* _Work required_:
From the records below, please repeat exactly the line that has "Enable Insert rows option", the line that has "This screenshot has height=617, width=528.", and every line between them, and nothing else.

* _Study material_:
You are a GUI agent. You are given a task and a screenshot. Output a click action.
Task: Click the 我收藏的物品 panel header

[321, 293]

---

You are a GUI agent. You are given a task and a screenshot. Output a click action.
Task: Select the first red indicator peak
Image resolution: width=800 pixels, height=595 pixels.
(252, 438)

--

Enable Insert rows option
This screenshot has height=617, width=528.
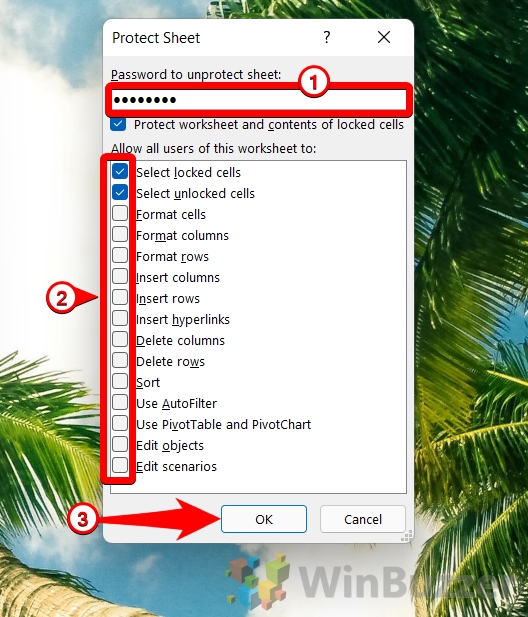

* _Task answer_:
Enable Insert rows option
This screenshot has height=617, width=528.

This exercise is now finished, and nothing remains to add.